It's notable then that a study published in the International Journal of Health Services released Wednesday morning found immigrants pay more into the healthcare system than they receive. Immigrants account for 12% of the population but only account for 8.6% of total U.S. healthcare expenditures while U.S.-born individuals account for 90% of the population but 93% of expenditures, the researchers wrote.

Most of the data they analyzed were from before the ACA was implemented. But Wesley Boyd, a Harvard psychiatry professor who participated in the study, told me he believed the findings would now be more robust because "there would be more immigrants subsidizing health insurance for native-born Americans than we found in our study, and that therefore the contribution that immigrants make to the bottom line of the U.S. healthcare system would be even greater."

"It is unlikely that restrictions on immigration into the United States would result in a meaningful decrease in healthcare spending.

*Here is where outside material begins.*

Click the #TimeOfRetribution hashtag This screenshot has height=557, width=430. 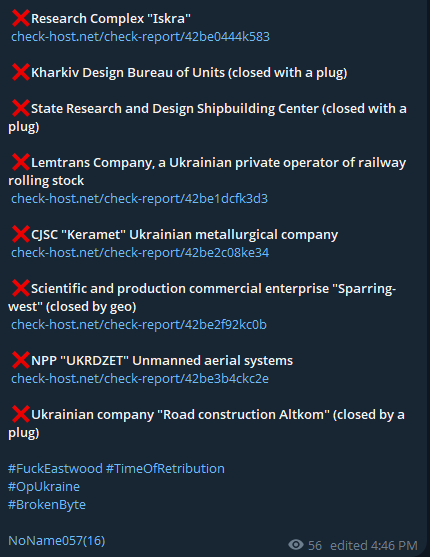click(165, 469)
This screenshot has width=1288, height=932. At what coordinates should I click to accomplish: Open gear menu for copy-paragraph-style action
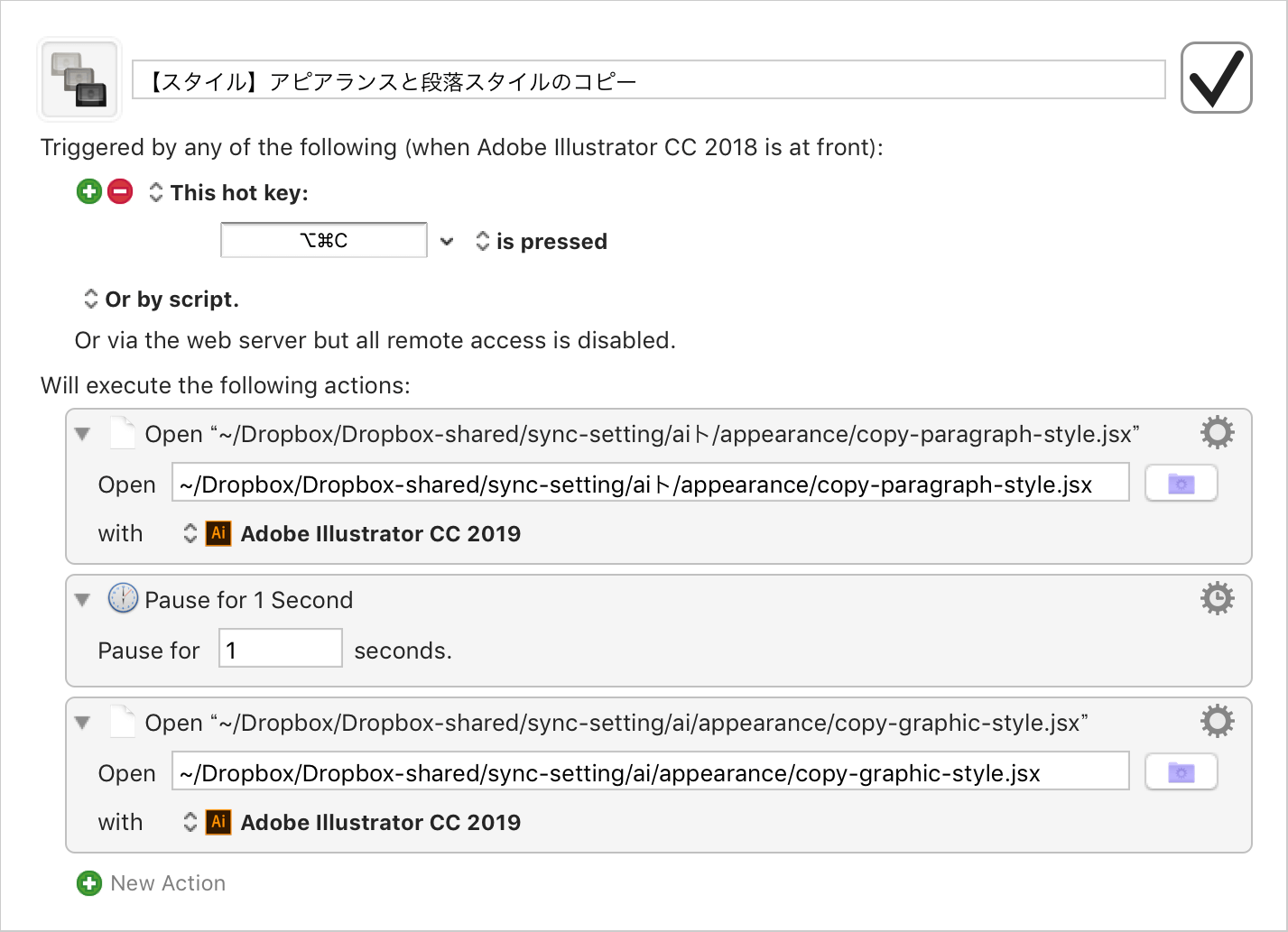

To the contrary, restricting immigration would financially destabilize some parts of the healthcare economy," the researchers concluded.

Until there's a final rule, immigration advocates' greatest concern is that immigrants don't seek healthcare services that they need now.

"We're hearing stories about families worried that they want to sponsor a family member but counseled to get family off of benefits as to not jeopardize that family member's visa," said Jackie Vimo, policy analyst at National Immigration Law Center. "Immigration law is extremely complicated. A big piece of how this works is the chilling effect. The families who don't understand the nuances are going to play it safe."